If you’ve already registered for eFriend, you’ve taken an incredibly brave step. Talking to someone you’ve never met before about how you’re coping can be a strange and daunting experience, no matter how friendly they are. In my opinion, the best support networks are the ones with multiple safety nets. When I have more than one person or group to lean on, I find myself better equipped to manage what I’m going through. Different supports will give me different skills and insights, which weave together to create a holistic set of strategies that work for me. If one person isn’t available to chat, or needs a break from supporting me, I have other people to seek help from. If a problem shared is a problem halved, then having a comprehensive support network means that I have a number of people who can prop me up and make me feel supported without sacrificing their own needs. With that in mind, here are my top tips for reaching out for mental health support:

Family and friends

1. Tell them exactly what you need

My Mum is a fixer. If I come to her with a problem, she will instantly jump into solutions-mode before I even have a chance to stop her. When it comes to managing my mental health condition, I had to tell my Mum explicitly that all I needed from her was a listening ear. I didn’t need too much advice, or for her to come to my rescue, I just needed someone to hear my story and meet me with empathy and compassion. Have a think about what you need from the people in your life and give them clear instructions around how they can support you. If they aren’t sure of what you need, they might start guessing, which can mean that your needs aren’t being met. You won’t need the same things from everyone, and that’s perfectly valid.

2. Your mind, your choice

No matter how close you are to someone, what you choose to disclose to them about your mental health is completely your choice. There is no expectation that you tell your partner of your best friend every single detail of what’s going on for you, because some thoughts and feelings are allowed to stay private, regardless of the nature of your relationship. If someone in your life struggles with this idea, it can be helpful to explain to them that it has nothing to do with your opinion of them, and it has more to do with what is constructive for you on your mental health journey.

3. Set the tone

If talking to your family or friends about your mental health isn’t something you normally do, it could be tricky for both of you to navigate. If you’re concerned that someone won’t understand what you’re saying or won’t take you seriously, start by creating some placement around the conversation. Let them know that this conversation is a little more serious, and that this is something that is incredibly important to you. Mental health is a very personal experience, and no two individuals will have exactly the same experience. Give your support person the space to ask questions, as this can help them empathise with what you’re trying to explain. They may not understand perfectly, but that’s okay – they don’t always need to in order to support you.

Mental Health Supports

1. Take time to build trust

Developing a relationship with a new doctor, psychologist, mental health social worker, or psychiatrist can be just like starting a new relationship with anyone in that it takes time to build trust. It’s okay to progressively open up to a mental health professional, because it is important for you to feel safe and comfortable throughout the process of seeking help.

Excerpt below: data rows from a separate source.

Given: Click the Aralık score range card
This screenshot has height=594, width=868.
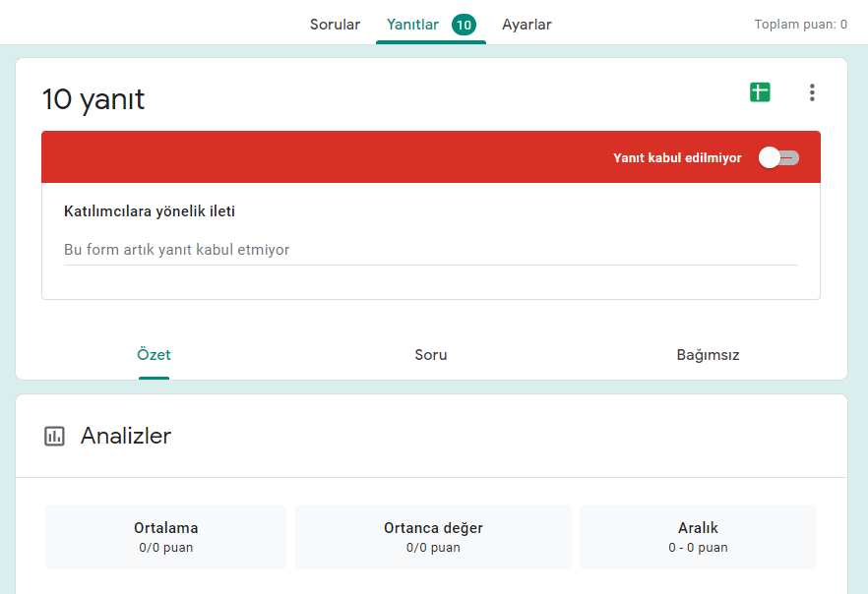Looking at the screenshot, I should [698, 536].
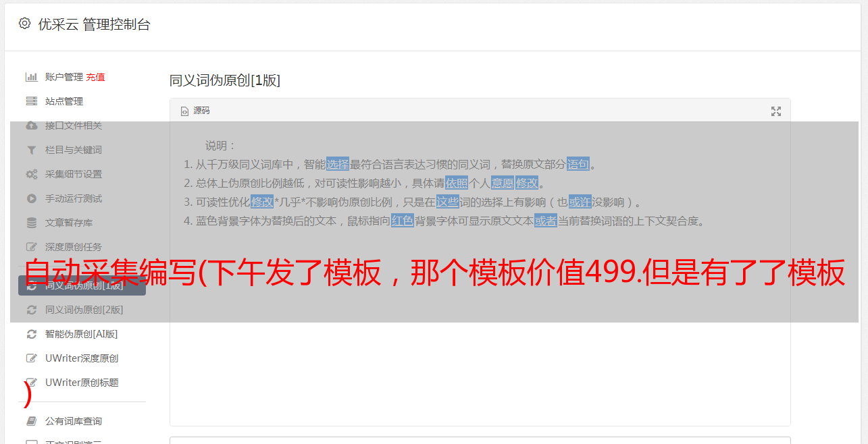Expand editor to fullscreen with arrows icon
This screenshot has width=868, height=444.
pyautogui.click(x=776, y=111)
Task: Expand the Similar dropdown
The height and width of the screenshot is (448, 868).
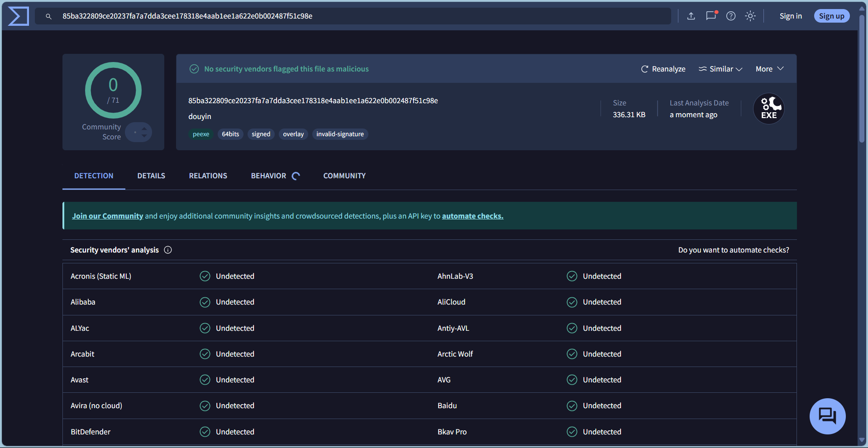Action: pos(720,69)
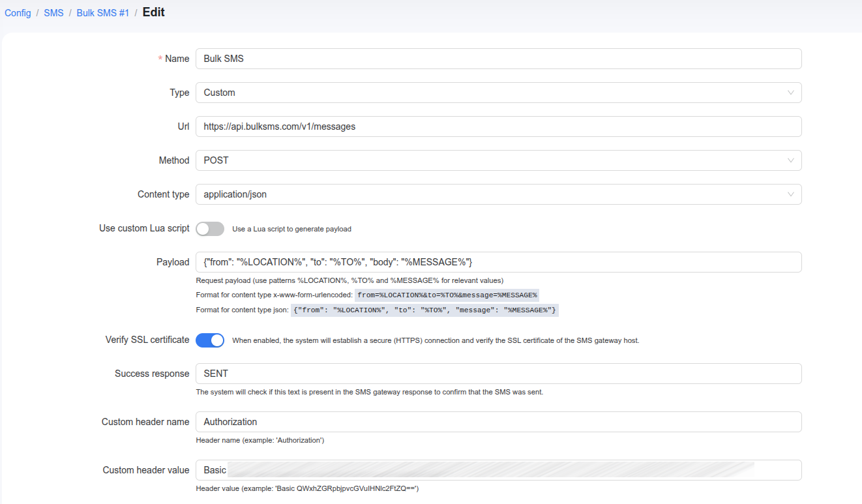Click the Success response field containing SENT

498,374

2. Honesty is the best policy

For a long time, I tried to convey to my psychologists that I was coping better than I was. Whether this came from a fear of seeming weak or as though I wasn’t trying hard enough, I can’t be sure, but I do know that honesty has saved my mental health. I’ve come to realise that doctors and psychologists

do recognise that reshaping your mental health is easier said than done. It can be hard to take action, and sometimes you may fall down or make less than ideal choices, but there really isn’t any judgment because clinicians are human, too. Any step towards working on your mental health is a good one, so be sure to give yourself credit for whatever strides you have made in the right direction.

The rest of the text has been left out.